In Hamilton in 2013, consultant for the now defunct National Fluoridation Information Service, Dr Robin Whyman explained the new theory. He said that when fluoride is swallowed, it is stored in the bones and soft tissue. It is then released during the day into the blood stream and eventually secreted by the salivary glands, providing a topical benefit to the tooth surface.
But simple math shows this new theory does not hold water any more than the older dis-proven theory as the amount of fluoride required for topical benefit is much higher than what is secreted from the salivary glands.
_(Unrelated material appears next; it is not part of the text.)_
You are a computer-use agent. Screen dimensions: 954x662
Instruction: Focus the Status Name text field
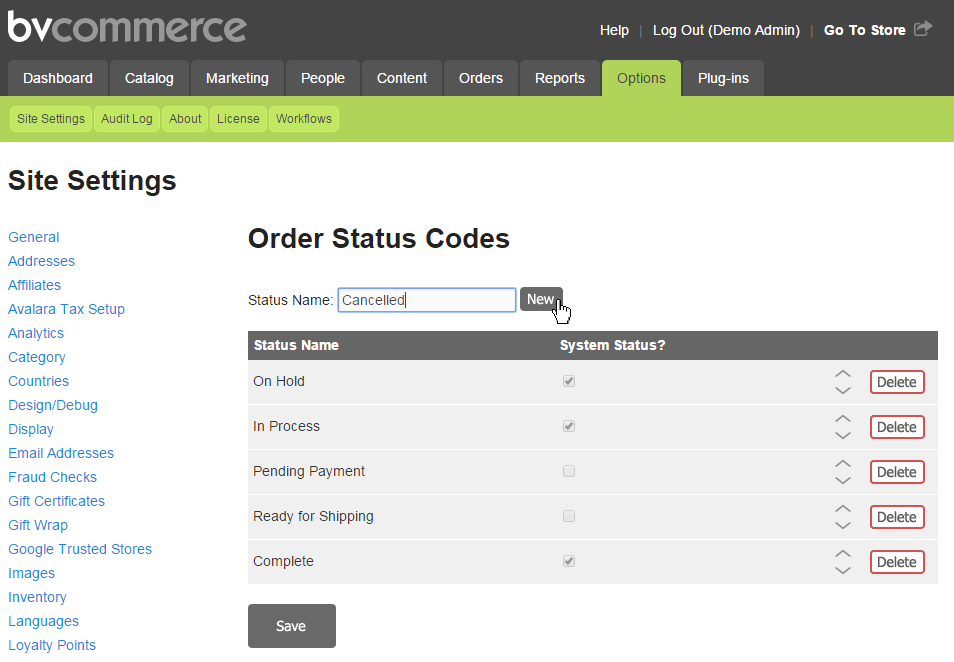(x=426, y=300)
The Ministry of Health advises that children should brush their teeth with adult strength toothpaste containing fluoride of 1,000 parts per million (ppm) rather than the child strength toothpaste, which only has 400ppm. They say that 400ppm is not strong enough to provide a benefit. Yet fluoridated water only contains 0.85ppm and the amount secreted into the salivary glands is only 0.016ppm.
This doesn’t add up. If 400ppm child strength is not strong enough to provide a benefit, how can the 0.016ppm that is secreted from the salivary glands provide a benefit? 0.016ppm is approximately 62,500 times less fluoride than 1,000ppm in adult strength toothpaste.The New Zealand dentists group Fluoride Information Network for Dentists also explain scientifically why this theory is flawed.
However, you don’t need to be a scientist as common sense tells us that this is not a credible theory. Remember, they were wrong about the previous theory.